**Exercise brief:**
When a line in the listing below contains the word "date", return a copy of that line.

**Listed entries:**
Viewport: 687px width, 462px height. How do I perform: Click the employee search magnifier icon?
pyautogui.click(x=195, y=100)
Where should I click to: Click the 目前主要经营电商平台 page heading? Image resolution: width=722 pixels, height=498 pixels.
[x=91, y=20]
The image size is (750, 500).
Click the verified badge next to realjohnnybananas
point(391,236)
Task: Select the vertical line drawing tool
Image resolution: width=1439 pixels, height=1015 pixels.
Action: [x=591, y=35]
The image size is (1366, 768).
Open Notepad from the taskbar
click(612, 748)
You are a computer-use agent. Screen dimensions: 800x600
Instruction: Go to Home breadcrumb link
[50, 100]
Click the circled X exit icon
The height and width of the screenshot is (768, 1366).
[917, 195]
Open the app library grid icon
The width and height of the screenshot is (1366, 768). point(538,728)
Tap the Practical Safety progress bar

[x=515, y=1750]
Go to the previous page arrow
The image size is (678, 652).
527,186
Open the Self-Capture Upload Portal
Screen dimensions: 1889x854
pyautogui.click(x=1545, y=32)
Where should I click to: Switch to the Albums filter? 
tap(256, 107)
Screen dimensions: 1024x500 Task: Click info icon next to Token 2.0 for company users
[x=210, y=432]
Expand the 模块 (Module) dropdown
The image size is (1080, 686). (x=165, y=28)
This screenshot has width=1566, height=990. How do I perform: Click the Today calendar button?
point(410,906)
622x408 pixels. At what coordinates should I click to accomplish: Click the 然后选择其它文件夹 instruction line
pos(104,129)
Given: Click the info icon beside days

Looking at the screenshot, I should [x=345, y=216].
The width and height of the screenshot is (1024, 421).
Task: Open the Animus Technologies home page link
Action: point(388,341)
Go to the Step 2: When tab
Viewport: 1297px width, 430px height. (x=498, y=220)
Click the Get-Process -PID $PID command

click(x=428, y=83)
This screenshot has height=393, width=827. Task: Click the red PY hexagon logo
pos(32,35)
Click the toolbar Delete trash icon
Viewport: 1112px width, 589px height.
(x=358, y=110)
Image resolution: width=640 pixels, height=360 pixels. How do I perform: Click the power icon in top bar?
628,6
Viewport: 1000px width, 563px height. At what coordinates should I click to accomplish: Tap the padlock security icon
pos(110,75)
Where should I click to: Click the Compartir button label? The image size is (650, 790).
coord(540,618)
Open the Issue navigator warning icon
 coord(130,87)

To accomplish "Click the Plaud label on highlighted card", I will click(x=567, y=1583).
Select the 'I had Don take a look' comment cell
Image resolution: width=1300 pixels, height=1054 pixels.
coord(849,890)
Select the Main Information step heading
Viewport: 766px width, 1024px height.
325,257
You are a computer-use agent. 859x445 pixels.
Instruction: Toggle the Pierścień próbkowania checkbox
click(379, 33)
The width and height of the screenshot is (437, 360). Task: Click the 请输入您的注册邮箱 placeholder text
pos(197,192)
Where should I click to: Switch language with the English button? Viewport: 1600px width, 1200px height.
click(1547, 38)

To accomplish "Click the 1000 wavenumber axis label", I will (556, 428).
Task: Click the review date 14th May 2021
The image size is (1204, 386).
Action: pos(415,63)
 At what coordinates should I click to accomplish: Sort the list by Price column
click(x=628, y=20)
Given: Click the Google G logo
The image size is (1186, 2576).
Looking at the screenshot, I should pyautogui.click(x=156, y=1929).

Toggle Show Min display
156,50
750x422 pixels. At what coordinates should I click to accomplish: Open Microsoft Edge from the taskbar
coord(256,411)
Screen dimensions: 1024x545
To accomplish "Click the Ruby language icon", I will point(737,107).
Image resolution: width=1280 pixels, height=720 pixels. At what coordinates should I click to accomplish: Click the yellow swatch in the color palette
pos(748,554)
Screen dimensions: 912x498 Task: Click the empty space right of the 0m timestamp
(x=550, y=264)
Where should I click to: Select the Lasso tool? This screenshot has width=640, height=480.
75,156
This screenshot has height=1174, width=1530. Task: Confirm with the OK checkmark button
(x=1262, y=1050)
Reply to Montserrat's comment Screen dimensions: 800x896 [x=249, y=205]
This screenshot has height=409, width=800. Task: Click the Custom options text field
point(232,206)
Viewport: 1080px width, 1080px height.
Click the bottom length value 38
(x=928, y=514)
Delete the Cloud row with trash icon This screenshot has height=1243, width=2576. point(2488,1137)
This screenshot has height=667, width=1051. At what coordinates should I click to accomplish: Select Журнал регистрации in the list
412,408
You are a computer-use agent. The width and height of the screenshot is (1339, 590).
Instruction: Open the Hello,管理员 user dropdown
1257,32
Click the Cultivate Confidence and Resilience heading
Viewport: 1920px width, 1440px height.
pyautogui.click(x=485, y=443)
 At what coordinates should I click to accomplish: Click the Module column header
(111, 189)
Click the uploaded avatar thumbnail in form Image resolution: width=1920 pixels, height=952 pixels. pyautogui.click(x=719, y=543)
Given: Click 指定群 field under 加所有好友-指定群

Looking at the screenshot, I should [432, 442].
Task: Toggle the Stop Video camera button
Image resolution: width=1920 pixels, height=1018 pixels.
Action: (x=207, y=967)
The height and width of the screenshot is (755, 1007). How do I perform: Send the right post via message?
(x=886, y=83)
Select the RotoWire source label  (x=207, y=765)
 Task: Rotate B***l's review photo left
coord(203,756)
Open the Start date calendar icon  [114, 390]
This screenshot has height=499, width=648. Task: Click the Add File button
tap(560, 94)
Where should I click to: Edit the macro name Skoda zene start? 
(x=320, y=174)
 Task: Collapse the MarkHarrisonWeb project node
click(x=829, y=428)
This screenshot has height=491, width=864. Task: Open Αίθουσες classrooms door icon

**Your solution:**
Task: Click the review date 14th May 2021
Open the Start date calendar icon  [114, 390]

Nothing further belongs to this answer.